Segment Open

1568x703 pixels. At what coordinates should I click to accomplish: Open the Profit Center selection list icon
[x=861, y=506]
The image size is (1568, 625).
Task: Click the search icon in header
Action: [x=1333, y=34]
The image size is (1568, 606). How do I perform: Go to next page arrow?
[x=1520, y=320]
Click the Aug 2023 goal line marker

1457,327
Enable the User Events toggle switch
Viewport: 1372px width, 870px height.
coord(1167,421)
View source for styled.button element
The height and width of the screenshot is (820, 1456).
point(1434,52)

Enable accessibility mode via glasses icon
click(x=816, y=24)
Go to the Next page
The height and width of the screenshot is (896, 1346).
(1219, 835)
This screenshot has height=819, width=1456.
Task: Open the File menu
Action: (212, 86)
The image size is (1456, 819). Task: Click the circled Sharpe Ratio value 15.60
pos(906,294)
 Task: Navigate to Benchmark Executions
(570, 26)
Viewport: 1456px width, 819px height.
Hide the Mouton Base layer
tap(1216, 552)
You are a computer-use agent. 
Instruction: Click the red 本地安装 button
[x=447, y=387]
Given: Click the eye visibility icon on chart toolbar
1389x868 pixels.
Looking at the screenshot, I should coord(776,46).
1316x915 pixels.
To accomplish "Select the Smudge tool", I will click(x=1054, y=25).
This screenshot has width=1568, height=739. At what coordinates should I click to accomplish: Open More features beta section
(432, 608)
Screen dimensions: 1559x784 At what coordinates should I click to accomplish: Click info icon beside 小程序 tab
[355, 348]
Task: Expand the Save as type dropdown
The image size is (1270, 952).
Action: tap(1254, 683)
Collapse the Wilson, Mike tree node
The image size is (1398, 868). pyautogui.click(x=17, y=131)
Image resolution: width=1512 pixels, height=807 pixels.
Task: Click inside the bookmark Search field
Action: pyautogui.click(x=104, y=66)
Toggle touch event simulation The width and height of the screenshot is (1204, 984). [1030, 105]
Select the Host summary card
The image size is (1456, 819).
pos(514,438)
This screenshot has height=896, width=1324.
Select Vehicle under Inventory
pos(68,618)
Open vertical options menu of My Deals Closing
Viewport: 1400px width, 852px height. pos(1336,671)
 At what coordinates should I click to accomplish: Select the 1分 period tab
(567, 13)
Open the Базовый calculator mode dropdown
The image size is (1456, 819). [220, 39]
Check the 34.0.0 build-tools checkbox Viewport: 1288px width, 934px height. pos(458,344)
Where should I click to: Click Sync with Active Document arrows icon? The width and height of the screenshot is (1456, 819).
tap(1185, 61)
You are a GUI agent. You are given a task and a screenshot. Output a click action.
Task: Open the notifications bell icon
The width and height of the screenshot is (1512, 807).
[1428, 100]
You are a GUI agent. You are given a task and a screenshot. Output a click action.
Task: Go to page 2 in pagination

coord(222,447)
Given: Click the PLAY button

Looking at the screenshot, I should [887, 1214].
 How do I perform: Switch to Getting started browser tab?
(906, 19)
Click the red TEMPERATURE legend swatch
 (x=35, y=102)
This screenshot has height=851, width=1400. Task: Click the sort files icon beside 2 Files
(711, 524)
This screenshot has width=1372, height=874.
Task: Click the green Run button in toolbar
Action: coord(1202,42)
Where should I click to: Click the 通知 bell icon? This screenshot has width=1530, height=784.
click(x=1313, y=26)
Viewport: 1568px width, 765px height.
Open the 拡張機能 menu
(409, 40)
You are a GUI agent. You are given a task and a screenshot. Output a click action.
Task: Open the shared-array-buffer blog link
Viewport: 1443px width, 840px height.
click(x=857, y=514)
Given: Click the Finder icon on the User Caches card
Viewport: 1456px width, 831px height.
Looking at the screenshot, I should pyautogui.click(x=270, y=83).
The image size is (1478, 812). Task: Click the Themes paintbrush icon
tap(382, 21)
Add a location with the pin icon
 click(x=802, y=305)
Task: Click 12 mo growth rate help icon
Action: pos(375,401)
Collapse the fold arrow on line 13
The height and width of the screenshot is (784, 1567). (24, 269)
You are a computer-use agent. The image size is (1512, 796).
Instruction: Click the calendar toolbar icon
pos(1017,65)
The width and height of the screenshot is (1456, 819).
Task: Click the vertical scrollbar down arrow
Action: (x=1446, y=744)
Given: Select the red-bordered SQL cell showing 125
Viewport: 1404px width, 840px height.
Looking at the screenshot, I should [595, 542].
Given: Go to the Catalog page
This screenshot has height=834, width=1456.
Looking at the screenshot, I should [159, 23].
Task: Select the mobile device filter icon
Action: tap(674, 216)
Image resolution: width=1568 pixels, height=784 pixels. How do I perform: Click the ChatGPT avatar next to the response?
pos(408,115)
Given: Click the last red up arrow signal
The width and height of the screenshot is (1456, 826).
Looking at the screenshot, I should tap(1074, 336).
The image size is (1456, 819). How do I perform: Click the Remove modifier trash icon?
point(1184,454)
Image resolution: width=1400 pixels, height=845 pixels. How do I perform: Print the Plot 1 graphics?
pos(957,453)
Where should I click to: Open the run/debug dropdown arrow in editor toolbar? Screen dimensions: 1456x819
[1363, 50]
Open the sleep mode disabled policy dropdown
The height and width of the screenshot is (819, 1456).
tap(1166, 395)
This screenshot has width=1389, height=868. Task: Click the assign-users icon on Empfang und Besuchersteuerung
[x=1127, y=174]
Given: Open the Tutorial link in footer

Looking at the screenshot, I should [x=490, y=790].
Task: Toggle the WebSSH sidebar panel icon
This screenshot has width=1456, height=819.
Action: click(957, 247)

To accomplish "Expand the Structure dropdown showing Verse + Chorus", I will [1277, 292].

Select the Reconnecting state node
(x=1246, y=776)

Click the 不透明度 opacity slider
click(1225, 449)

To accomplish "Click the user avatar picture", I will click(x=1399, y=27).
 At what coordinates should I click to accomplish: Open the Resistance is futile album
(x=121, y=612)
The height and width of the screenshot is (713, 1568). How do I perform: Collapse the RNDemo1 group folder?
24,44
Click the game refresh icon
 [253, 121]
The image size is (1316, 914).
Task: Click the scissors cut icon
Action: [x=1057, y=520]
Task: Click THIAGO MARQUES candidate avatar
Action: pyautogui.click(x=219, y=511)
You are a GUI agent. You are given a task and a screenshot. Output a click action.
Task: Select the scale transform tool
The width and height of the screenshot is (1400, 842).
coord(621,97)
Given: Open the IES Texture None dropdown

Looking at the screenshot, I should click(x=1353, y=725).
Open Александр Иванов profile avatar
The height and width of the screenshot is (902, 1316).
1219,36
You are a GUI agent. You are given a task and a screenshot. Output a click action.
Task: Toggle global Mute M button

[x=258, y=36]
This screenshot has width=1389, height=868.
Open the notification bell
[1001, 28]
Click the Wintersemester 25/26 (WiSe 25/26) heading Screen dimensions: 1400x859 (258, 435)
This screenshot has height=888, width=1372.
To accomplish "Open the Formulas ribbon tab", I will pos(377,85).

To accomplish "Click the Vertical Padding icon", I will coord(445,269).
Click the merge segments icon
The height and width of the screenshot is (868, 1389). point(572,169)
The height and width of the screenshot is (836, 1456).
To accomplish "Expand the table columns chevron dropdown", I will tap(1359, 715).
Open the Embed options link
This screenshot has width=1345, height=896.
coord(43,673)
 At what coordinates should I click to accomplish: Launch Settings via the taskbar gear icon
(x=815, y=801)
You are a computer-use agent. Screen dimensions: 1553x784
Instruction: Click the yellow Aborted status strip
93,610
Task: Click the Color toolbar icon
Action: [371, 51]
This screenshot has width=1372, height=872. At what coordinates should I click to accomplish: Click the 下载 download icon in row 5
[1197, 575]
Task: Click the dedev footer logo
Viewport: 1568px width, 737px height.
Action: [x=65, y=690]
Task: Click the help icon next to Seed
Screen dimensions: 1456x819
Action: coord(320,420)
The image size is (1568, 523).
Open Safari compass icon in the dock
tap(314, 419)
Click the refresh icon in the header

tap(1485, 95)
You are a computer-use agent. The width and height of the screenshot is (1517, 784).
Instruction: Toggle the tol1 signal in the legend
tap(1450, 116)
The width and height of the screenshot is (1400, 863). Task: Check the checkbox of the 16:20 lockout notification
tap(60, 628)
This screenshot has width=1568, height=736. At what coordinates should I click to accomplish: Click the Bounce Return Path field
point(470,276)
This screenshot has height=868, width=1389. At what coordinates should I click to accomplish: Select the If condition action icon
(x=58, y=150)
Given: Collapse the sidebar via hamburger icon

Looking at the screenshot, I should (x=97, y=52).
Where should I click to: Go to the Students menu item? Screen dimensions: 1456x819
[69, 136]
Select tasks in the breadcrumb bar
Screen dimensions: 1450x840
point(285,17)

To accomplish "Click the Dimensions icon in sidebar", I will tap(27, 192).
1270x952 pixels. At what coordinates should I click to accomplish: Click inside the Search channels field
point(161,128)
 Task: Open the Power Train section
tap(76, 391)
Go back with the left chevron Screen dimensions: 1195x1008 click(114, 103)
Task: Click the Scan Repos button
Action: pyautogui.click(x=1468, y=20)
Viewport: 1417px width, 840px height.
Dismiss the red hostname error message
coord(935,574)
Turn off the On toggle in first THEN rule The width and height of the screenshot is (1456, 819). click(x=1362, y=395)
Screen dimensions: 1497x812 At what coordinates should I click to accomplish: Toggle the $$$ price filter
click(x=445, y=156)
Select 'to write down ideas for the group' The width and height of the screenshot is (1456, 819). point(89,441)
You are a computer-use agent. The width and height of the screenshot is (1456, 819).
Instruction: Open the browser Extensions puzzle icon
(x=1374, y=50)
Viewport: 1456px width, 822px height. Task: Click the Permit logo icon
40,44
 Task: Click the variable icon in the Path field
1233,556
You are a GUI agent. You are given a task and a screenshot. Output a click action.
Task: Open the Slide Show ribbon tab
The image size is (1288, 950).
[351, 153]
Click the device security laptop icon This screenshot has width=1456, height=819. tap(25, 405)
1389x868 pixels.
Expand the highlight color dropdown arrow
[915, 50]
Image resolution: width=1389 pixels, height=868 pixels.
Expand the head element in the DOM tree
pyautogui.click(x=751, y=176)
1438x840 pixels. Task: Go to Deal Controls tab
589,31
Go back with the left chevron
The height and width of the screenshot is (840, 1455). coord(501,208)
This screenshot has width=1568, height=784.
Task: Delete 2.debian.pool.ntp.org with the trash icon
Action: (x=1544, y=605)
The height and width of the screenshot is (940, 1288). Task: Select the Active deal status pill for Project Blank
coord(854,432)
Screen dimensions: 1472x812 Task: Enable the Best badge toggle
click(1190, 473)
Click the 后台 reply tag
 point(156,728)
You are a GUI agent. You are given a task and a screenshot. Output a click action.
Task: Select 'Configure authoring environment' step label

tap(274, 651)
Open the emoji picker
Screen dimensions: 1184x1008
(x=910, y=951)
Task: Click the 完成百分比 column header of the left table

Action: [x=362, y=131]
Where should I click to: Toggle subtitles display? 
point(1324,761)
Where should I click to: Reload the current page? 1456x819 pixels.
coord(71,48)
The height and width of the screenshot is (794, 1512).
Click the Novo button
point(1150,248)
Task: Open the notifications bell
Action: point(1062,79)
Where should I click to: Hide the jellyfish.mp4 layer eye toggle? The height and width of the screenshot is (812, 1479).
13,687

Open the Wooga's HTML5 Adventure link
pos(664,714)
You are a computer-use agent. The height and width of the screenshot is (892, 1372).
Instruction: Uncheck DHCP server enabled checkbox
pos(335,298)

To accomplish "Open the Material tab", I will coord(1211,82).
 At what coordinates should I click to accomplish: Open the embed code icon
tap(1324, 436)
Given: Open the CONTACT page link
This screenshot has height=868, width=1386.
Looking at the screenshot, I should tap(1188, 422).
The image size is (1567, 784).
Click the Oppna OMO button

Segment Closed

[Exercise description]: Repeat exactly, and only, the lines from the line with "The height and width of the screenshot is (794, 1512)." through the end of the listing above, both ends included.

[Answer]:
The height and width of the screenshot is (794, 1512).
Click the Novo button
point(1150,248)
Task: Open the notifications bell
Action: point(1062,79)
Where should I click to: Hide the jellyfish.mp4 layer eye toggle? The height and width of the screenshot is (812, 1479).
13,687

Open the Wooga's HTML5 Adventure link
pos(664,714)
You are a computer-use agent. The height and width of the screenshot is (892, 1372).
Instruction: Uncheck DHCP server enabled checkbox
pos(335,298)

To accomplish "Open the Material tab", I will coord(1211,82).
 At what coordinates should I click to accomplish: Open the embed code icon
tap(1324, 436)
Given: Open the CONTACT page link
This screenshot has height=868, width=1386.
Looking at the screenshot, I should tap(1188, 422).
The image size is (1567, 784).
Click the Oppna OMO button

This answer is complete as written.